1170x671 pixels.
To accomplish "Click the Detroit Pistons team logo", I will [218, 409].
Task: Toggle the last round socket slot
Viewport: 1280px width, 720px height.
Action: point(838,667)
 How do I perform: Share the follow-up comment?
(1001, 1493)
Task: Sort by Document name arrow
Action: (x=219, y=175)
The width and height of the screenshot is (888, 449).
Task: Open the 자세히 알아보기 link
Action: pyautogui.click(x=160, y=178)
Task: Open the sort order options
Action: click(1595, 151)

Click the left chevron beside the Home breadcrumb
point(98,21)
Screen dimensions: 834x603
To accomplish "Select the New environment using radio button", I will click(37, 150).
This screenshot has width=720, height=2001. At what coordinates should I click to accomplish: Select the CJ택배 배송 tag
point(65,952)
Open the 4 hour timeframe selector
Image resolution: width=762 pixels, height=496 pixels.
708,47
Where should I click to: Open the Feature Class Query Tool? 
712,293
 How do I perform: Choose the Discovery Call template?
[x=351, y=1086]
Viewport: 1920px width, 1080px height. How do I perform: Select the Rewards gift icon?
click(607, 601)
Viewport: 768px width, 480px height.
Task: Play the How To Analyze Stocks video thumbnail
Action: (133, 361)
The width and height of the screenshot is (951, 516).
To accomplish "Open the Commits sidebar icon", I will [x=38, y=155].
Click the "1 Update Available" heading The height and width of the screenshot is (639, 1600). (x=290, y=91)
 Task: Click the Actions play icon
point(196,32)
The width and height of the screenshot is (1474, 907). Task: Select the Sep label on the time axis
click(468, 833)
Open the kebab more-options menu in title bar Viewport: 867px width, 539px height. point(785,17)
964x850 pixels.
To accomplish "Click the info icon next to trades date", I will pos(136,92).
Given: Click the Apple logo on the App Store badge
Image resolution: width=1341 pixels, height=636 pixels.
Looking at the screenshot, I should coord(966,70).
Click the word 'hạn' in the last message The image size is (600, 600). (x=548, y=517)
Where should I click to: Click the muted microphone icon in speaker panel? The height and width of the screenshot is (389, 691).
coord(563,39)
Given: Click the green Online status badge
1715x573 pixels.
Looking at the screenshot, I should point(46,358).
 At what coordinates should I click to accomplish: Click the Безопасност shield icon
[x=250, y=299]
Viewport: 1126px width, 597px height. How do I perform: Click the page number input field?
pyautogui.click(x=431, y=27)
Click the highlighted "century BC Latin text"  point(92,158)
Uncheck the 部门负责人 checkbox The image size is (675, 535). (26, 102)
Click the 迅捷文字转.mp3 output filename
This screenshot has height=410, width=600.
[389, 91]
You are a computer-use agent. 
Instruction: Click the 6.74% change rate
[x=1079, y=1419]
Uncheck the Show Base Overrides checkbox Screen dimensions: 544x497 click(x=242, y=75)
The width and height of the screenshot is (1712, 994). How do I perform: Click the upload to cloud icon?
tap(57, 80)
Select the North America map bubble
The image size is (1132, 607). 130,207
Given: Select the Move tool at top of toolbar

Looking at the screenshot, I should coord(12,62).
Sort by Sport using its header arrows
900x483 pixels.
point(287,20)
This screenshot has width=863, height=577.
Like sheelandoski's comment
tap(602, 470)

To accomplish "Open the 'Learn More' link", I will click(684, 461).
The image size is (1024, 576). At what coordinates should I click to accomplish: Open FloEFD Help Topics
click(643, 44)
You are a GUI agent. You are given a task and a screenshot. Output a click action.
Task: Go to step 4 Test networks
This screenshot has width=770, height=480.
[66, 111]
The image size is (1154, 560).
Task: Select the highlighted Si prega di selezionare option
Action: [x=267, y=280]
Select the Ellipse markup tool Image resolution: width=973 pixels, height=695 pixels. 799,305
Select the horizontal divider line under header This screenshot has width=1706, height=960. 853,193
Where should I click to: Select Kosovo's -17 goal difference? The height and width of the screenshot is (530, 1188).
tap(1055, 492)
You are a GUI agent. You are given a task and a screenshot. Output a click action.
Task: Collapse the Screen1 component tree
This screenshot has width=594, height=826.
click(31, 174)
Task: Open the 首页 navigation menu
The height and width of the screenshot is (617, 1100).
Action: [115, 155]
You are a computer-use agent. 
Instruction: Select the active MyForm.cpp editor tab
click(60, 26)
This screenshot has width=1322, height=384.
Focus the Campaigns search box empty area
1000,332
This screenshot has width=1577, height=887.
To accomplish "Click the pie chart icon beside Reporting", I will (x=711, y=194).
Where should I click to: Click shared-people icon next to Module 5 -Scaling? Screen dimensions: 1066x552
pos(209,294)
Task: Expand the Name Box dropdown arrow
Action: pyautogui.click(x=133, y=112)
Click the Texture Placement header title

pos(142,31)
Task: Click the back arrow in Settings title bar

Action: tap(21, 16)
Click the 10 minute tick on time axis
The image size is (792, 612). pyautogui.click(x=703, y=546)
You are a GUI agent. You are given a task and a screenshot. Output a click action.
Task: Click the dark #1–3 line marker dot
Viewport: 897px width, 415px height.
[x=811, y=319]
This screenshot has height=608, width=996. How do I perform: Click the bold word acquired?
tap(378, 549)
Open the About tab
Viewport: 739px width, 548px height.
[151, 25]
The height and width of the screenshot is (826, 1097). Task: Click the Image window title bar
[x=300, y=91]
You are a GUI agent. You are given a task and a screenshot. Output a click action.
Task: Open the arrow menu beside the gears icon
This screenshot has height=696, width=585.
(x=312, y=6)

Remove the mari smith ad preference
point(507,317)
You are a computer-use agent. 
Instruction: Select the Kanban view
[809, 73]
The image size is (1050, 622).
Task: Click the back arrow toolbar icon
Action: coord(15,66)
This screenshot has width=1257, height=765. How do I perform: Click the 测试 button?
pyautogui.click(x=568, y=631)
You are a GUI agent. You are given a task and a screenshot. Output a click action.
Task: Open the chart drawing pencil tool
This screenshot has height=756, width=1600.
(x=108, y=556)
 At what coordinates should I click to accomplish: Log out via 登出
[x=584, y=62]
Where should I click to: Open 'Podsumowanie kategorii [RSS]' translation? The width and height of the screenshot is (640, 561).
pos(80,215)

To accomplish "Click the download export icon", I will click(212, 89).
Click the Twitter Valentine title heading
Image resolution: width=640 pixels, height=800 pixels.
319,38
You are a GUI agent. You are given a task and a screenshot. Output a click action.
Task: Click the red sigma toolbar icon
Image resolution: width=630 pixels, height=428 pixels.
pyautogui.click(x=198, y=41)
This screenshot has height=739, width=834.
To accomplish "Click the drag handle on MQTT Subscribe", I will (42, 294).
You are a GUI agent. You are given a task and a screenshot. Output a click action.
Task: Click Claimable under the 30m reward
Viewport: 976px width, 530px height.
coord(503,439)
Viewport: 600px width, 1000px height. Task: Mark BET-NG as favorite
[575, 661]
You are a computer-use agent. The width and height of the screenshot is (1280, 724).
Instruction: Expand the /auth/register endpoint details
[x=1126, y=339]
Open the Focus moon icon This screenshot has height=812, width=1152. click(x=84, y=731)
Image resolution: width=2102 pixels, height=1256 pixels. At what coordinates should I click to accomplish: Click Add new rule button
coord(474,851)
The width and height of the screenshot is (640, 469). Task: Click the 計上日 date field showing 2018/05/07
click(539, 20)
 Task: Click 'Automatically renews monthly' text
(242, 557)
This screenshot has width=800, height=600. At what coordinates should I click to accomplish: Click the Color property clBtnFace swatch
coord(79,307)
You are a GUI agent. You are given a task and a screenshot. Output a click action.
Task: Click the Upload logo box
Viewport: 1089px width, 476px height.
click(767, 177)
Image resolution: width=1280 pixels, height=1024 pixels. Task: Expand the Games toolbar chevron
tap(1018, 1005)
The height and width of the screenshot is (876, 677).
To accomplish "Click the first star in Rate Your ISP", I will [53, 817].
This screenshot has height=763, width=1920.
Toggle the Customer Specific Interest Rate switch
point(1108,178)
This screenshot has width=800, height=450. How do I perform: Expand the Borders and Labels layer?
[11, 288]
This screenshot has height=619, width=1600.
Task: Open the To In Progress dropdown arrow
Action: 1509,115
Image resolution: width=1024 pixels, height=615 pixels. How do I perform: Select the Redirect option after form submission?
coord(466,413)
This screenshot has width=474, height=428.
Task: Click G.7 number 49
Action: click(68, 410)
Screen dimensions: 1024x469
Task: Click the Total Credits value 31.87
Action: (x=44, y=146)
+++++
• REQUIREMENT: Pull out all lines from the entries above in which the word "logo" appears.

• RESPONSE:
To accomplish "Click the Detroit Pistons team logo", I will [218, 409].
Given: Click the Apple logo on the App Store badge
Task: Click the Upload logo box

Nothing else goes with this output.